| About this task |
The lines you return should be those containing the string "agent", taken from the data below.
----
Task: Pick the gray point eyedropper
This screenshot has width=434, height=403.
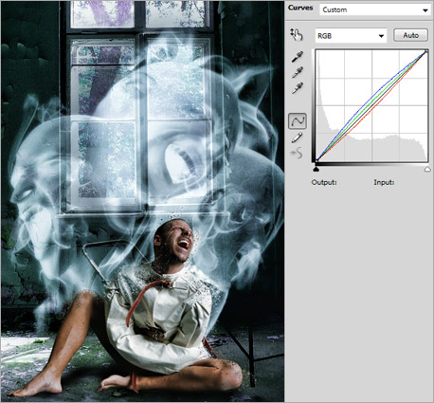Action: click(x=298, y=72)
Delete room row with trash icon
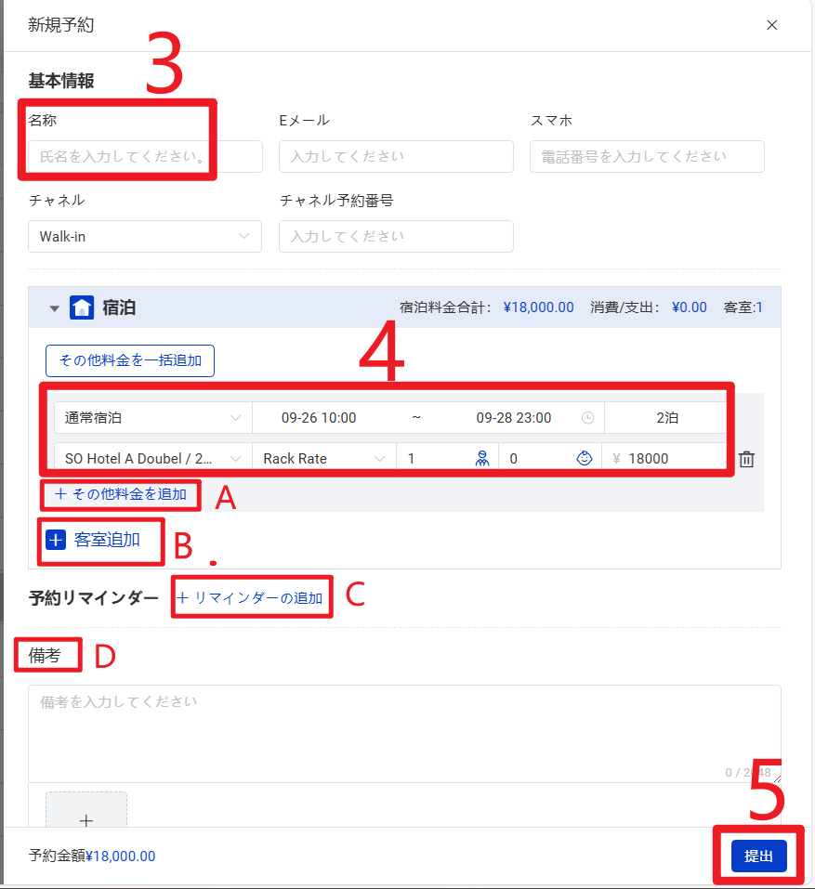 coord(746,459)
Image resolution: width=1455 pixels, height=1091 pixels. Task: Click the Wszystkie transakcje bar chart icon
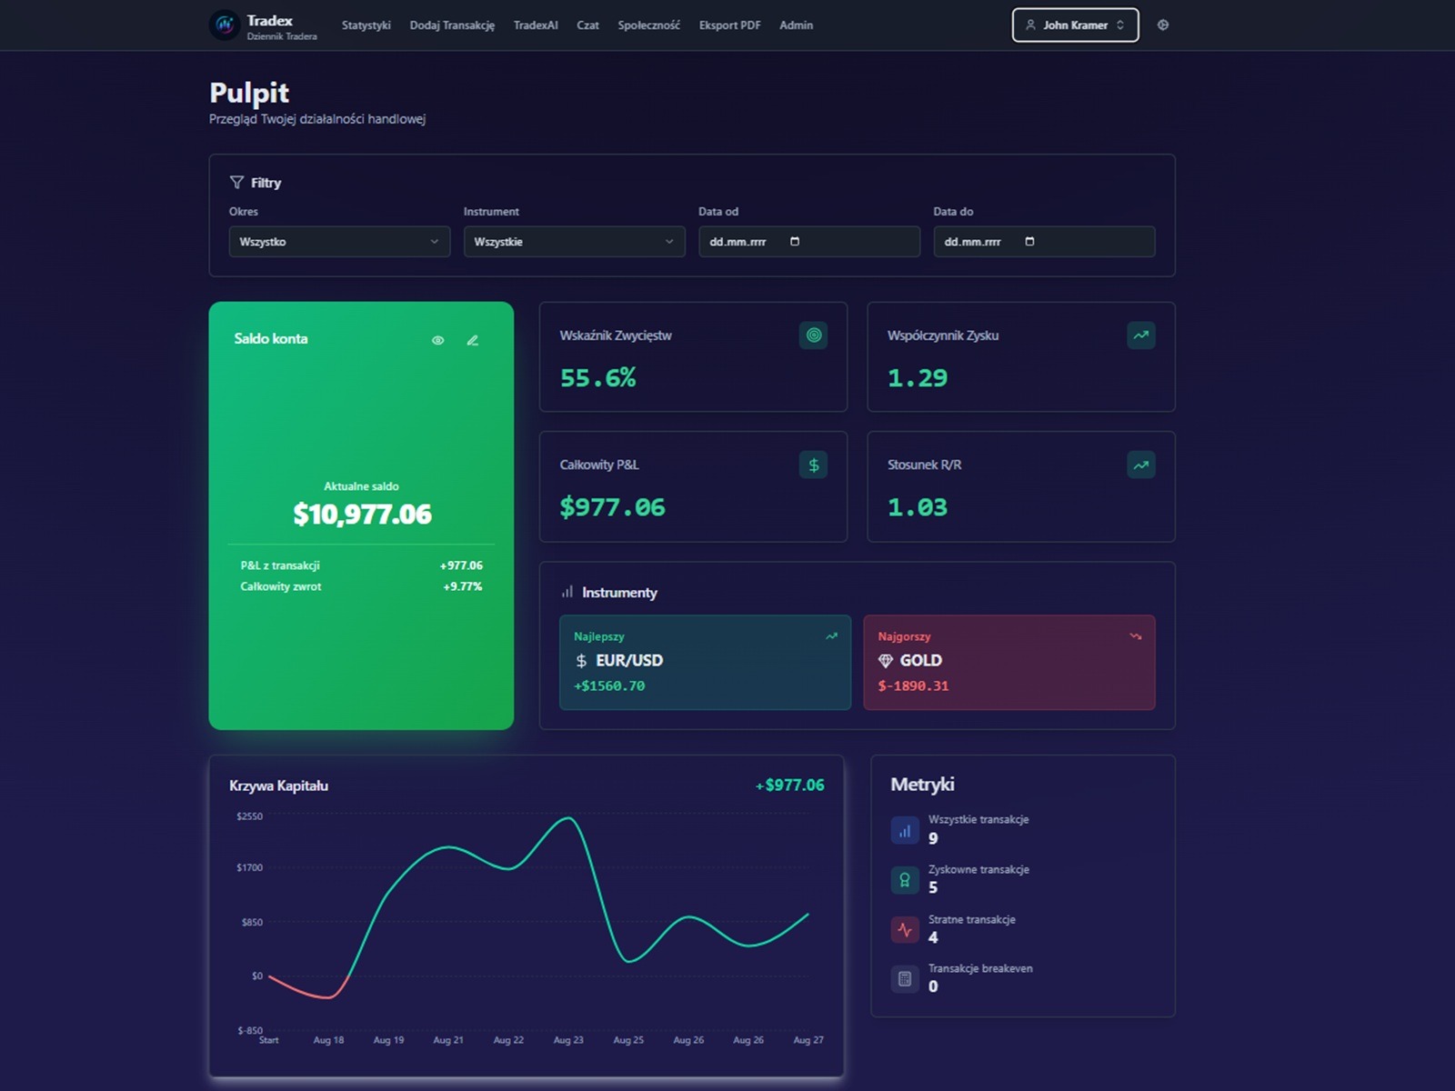coord(905,830)
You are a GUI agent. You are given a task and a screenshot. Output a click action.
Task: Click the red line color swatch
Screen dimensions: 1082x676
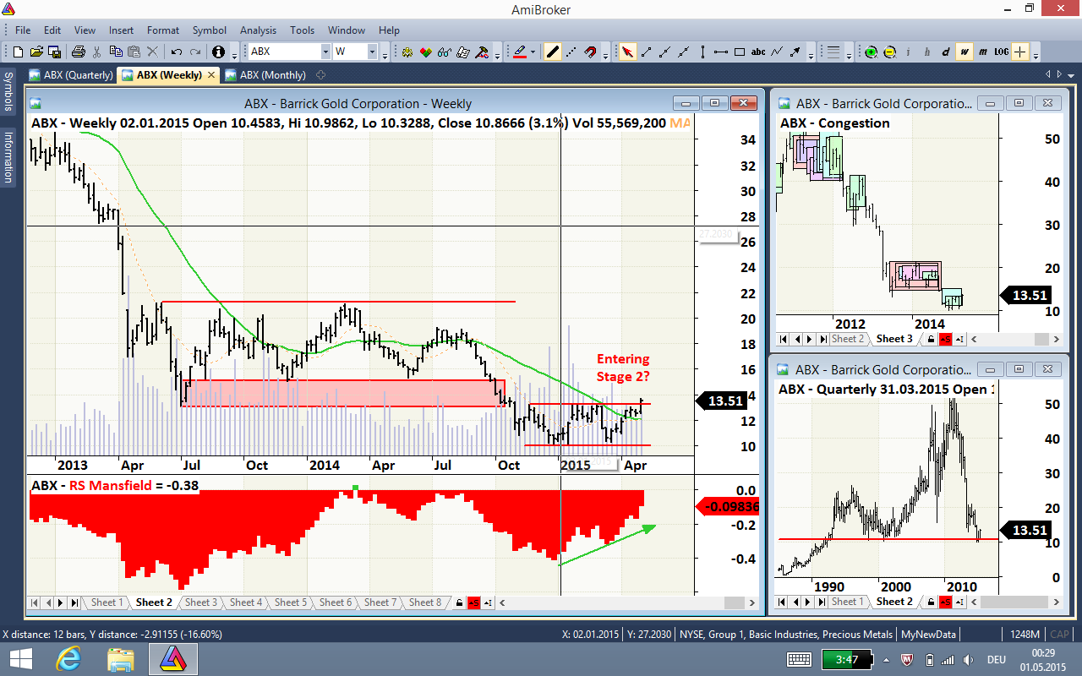[520, 52]
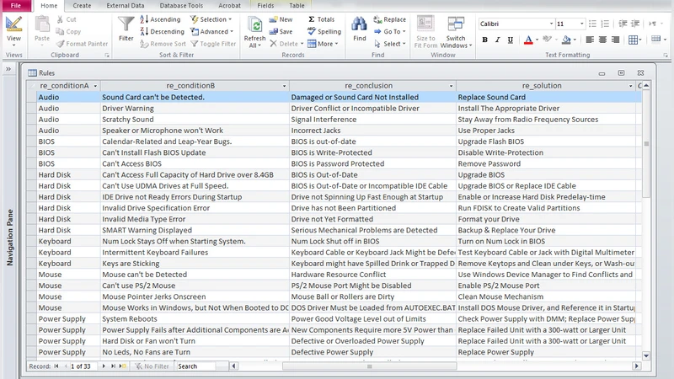This screenshot has height=379, width=674.
Task: Expand the re_conditionA column filter arrow
Action: point(97,86)
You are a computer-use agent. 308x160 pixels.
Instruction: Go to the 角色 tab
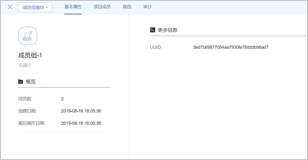click(127, 7)
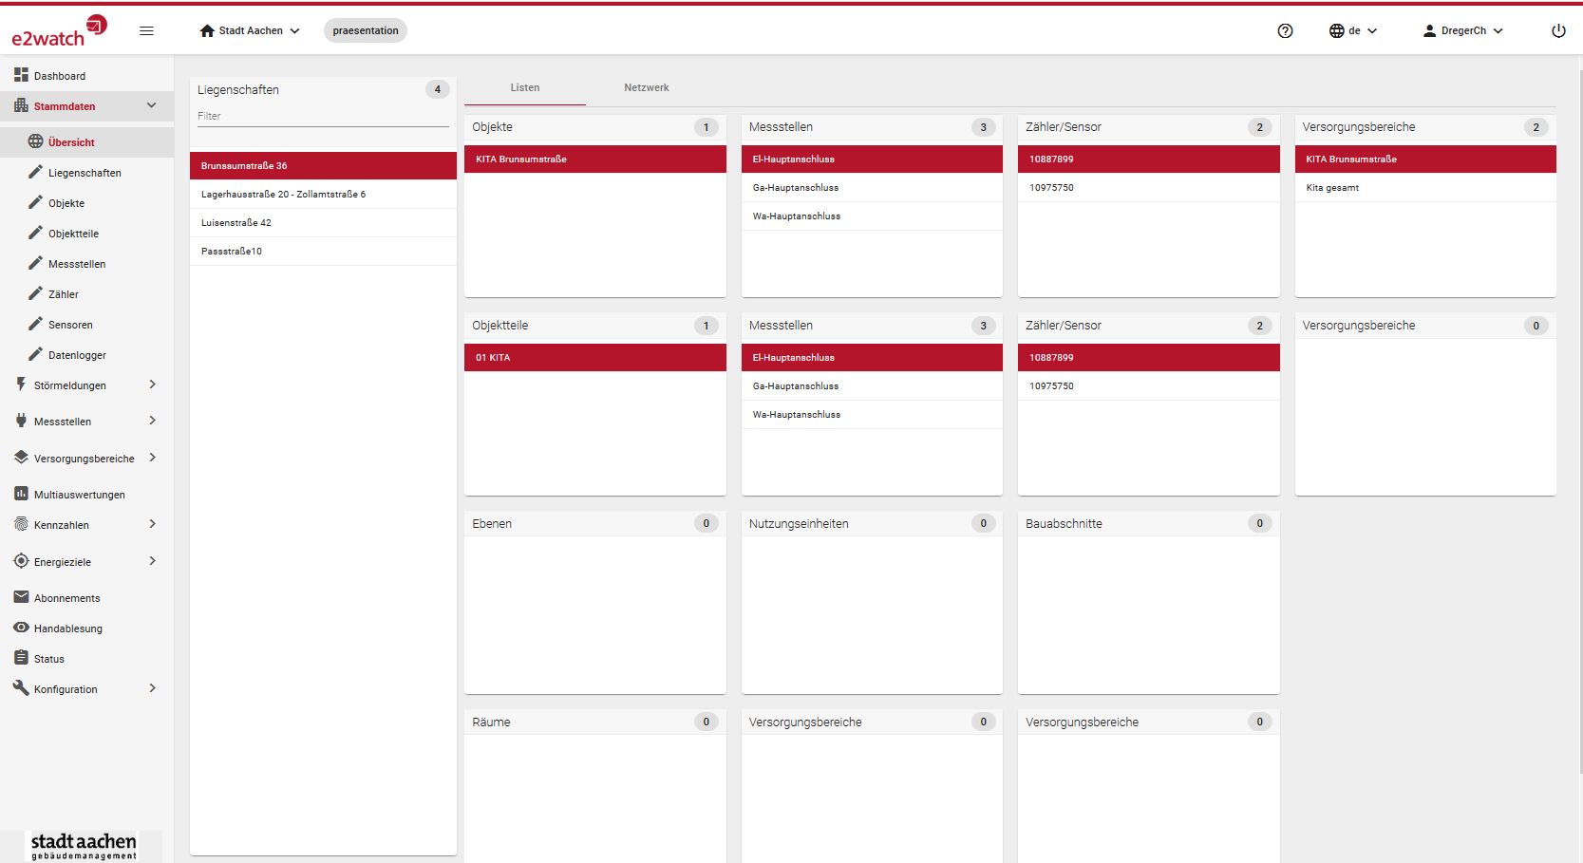Open the help question mark icon
1583x863 pixels.
point(1285,30)
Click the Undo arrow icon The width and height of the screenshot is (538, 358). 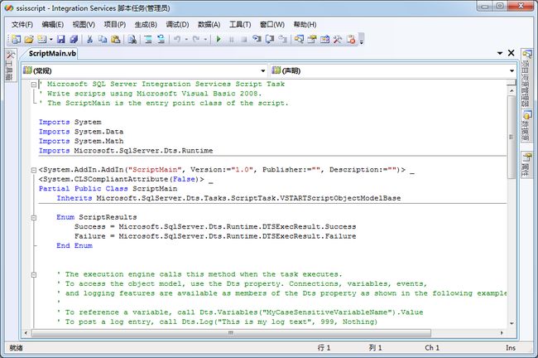[177, 40]
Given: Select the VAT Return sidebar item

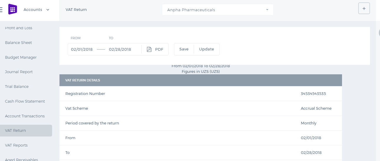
----
| Task output |
You are a GUI agent. You are given a task and a screenshot. Output a click action.
You are a computer-use agent. 308x160 pixels.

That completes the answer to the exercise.